When it expires, former contract holders like Computer Sciences Corp. [CSC] and General Dynamics [GD] could be back into contention, though they and Engility [EGL] are major Raytheon subcontractors for the FOCUS work, however.

For now, Raytheon leads the Warrior Training Alliance (WTA), a team of more than 150 companies that conducts training and provides global sustainment services for the U.S. Army. That includes 92 digital training ranges and more than 250,000 training aids, devices, simulators and simulations.

The recent NATO Exercise Swift Response 15 was directly supported by the Raytheon-led WTA. The exercise included the largest airborne drills held in Europe since end of the Cold War, with more than 5,000 troops from 11 NATO allies taking part in exercises across Germany, Italy, Bulgaria and Romania.
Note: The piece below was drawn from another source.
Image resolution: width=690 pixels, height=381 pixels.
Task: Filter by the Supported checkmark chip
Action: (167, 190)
The event culminated Aug. 26 with more than 1,000 paratroopers making a simulated combat airborne assault at the Hohenfels training area in Germany. The WTA provides life-cycle maintenance, operations and sustainment at Hohenfels.

The milestone of five million training events was reached in August, and included soldiers who were trained on the Army’s digital ranges, as well as at the service’s combat training centers and other installations around the world. The $400 million in savings was achieved by eliminating redundancies, cross-leveling resources, and cross-training personnel, Raytheon said in a statement. The company oversees nearly the entire range of the Army’s training aids, devices, simulators and simulations, including individual laser training devices and sophisticated multi-media and virtual reality trainers.
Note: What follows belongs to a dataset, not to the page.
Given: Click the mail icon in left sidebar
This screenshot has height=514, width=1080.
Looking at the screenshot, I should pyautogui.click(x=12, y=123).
“Reaching these unprecedented milestones was only possible as a result of the investments Raytheon has made in information systems, technology and logistics capabilities, our partnership with the WTA companies and our domain knowledge as one of the Department of Defense’s largest training partners,” Dave Wajsgras, president of Raytheon Intelligence, Information and Services, said in a statement.

Raytheon has demonstrated through the Warfighter FOCUS program that training can be effectively and competitively delivered using an integrator model, he added.  “And we are very proud that 32 cents of every dollar spent on this contract has gone to small businesses,” he said.

The company also helped to make training support more predictable and collaborative by developing and deploying its Automated Toolset for Lifecycle Activities and Services Management Information System, which daily tracks more than 30 million Army spare and repair parts, while linking more than 6,000 users across 400 sites around the world with the same real-time, metric-driven information to provide accurate program situational awareness, the company said.